══ Records for the exercise

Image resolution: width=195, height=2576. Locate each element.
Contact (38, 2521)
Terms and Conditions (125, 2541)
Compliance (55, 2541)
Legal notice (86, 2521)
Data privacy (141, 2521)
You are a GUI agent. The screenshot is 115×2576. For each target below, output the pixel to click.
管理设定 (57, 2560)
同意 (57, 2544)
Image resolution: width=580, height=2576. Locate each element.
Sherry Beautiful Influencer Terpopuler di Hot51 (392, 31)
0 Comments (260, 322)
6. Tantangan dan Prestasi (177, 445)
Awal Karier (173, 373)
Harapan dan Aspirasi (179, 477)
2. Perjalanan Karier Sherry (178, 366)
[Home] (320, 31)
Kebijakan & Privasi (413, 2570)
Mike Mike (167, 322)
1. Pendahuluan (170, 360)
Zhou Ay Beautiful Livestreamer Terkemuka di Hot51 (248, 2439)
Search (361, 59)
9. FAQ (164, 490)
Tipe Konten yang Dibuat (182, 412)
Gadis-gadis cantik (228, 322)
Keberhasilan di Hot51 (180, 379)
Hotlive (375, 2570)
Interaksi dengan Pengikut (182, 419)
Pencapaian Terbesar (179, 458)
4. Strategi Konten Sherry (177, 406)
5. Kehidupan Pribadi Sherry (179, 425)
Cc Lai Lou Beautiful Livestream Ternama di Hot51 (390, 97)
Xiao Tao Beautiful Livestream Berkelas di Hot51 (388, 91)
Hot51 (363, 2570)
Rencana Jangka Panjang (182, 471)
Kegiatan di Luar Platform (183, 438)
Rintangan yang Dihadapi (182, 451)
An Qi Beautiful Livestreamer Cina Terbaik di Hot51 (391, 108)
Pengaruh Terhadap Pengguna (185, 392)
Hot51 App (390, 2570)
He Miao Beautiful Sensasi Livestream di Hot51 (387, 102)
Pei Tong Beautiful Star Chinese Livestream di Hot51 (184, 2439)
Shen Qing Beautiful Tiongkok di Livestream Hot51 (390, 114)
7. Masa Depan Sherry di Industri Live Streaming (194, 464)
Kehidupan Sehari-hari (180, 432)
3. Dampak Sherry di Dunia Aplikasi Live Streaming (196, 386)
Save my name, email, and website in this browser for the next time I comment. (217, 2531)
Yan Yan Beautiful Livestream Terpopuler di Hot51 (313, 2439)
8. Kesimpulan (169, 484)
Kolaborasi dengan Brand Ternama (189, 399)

════

=== Your objective ===
A verbatim copy of the records above should be returned.

=== Solution for this problem ===
Image resolution: width=195, height=2576. Locate each element.
Contact (38, 2521)
Terms and Conditions (125, 2541)
Compliance (55, 2541)
Legal notice (86, 2521)
Data privacy (141, 2521)
You are a GUI agent. The screenshot is 115×2576. For each target below, output the pixel to click.
管理设定 (57, 2560)
同意 (57, 2544)
Image resolution: width=580, height=2576. Locate each element.
Sherry Beautiful Influencer Terpopuler di Hot51 (392, 31)
0 Comments (260, 322)
6. Tantangan dan Prestasi (177, 445)
Awal Karier (173, 373)
Harapan dan Aspirasi (179, 477)
2. Perjalanan Karier Sherry (178, 366)
[Home] (320, 31)
Kebijakan & Privasi (413, 2570)
Mike Mike (167, 322)
1. Pendahuluan (170, 360)
Zhou Ay Beautiful Livestreamer Terkemuka di Hot51 (248, 2439)
Search (361, 59)
9. FAQ (164, 490)
Tipe Konten yang Dibuat (182, 412)
Gadis-gadis cantik (228, 322)
Keberhasilan di Hot51 (180, 379)
Hotlive (375, 2570)
Interaksi dengan Pengikut (182, 419)
Pencapaian Terbesar (179, 458)
4. Strategi Konten Sherry (177, 406)
5. Kehidupan Pribadi Sherry (179, 425)
Cc Lai Lou Beautiful Livestream Ternama di Hot51 (390, 97)
Xiao Tao Beautiful Livestream Berkelas di Hot51 (388, 91)
Hot51 (363, 2570)
Rencana Jangka Panjang (182, 471)
Kegiatan di Luar Platform (183, 438)
Rintangan yang Dihadapi (182, 451)
An Qi Beautiful Livestreamer Cina Terbaik di Hot51 (391, 108)
Pengaruh Terhadap Pengguna (185, 392)
Hot51 App (390, 2570)
He Miao Beautiful Sensasi Livestream di Hot51 (387, 102)
Pei Tong Beautiful Star Chinese Livestream di Hot51 (184, 2439)
Shen Qing Beautiful Tiongkok di Livestream Hot51 (390, 114)
7. Masa Depan Sherry di Industri Live Streaming (194, 464)
Kehidupan Sehari-hari (180, 432)
3. Dampak Sherry di Dunia Aplikasi Live Streaming (196, 386)
Save my name, email, and website in this browser for the next time I comment. (217, 2531)
Yan Yan Beautiful Livestream Terpopuler di Hot51 (313, 2439)
8. Kesimpulan (169, 484)
Kolaborasi dengan Brand Ternama (189, 399)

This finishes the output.